Exercise details – Pictures in the listing below are skipped, while the lines from the "Instruction: Open View Details for Galaxy S26" line through the "Where should I" line are returned word for word.

Supplied entries –
○ ○ ○
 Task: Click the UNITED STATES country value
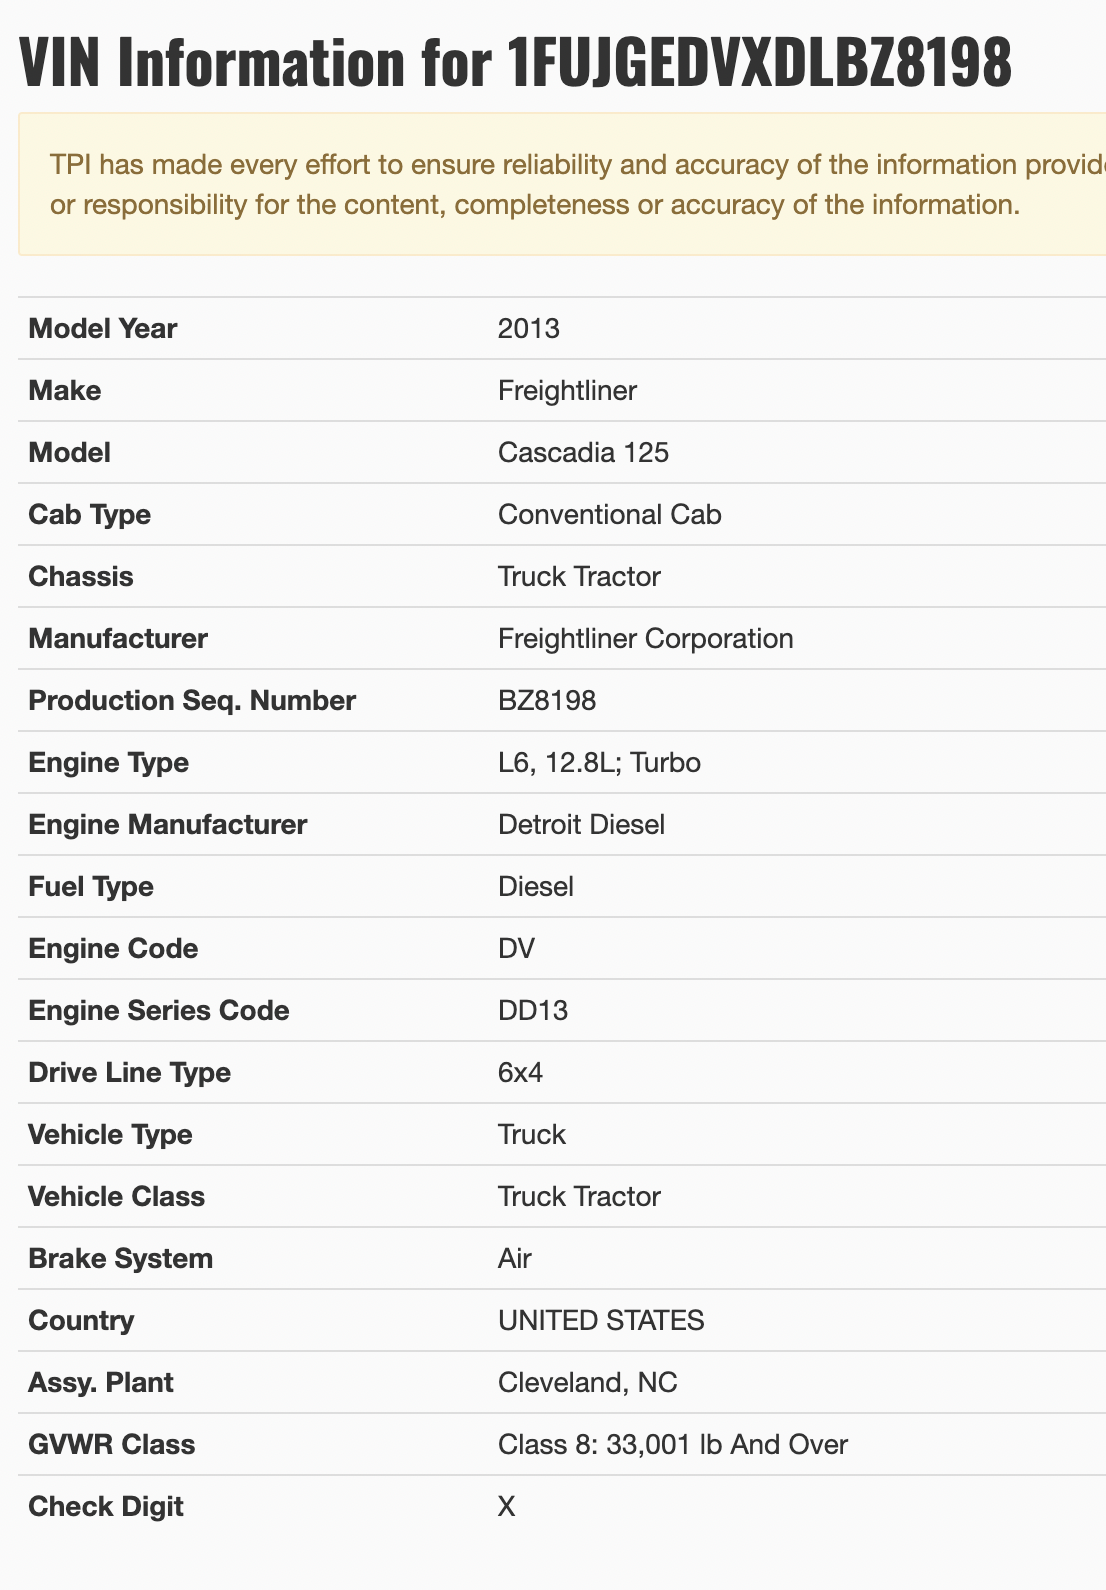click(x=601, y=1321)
○ ○ ○
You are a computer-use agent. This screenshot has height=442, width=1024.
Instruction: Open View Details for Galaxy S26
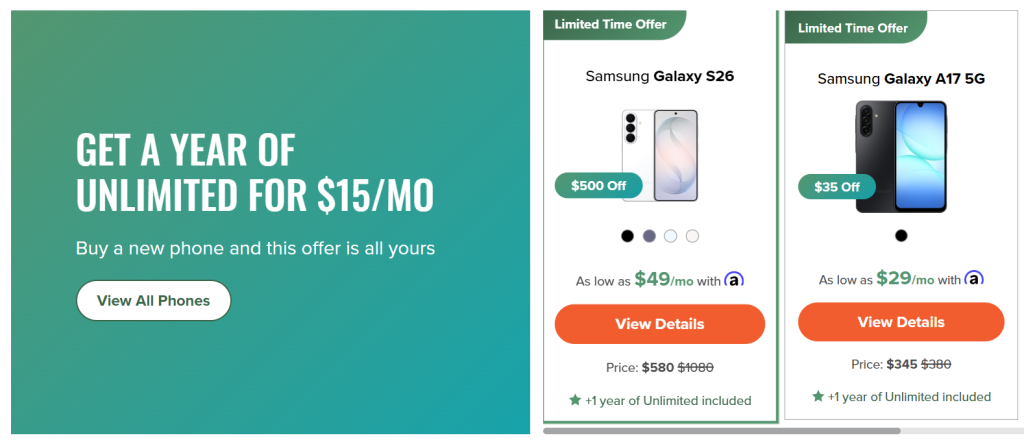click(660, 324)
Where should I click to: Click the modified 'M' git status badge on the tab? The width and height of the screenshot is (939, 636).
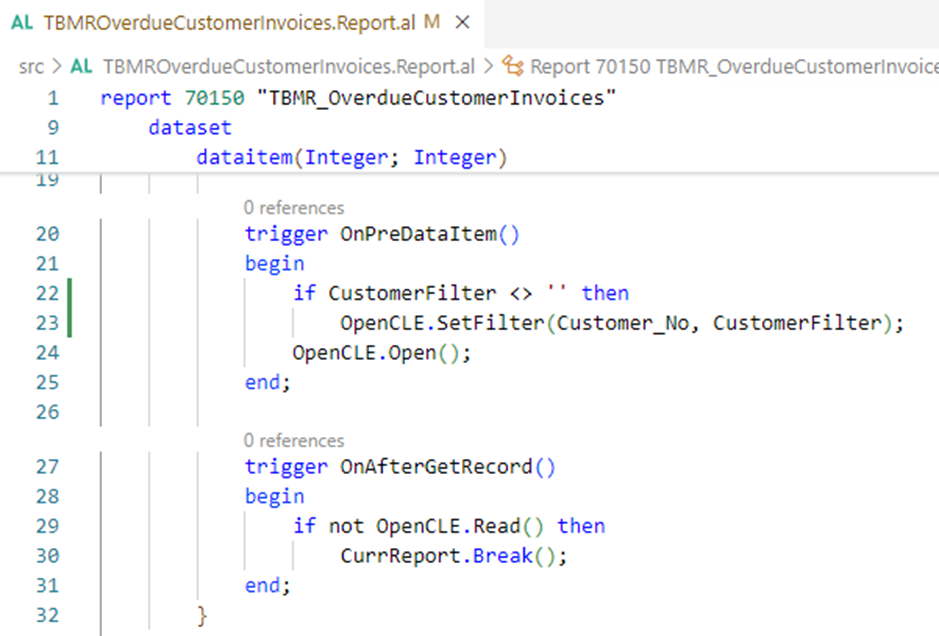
○ ○ ○
Expected answer –
Instruction: Open View Details for Galaxy S26
click(660, 324)
Where should I click to: Click the modified 'M' git status badge on the tab? The width and height of the screenshot is (939, 636).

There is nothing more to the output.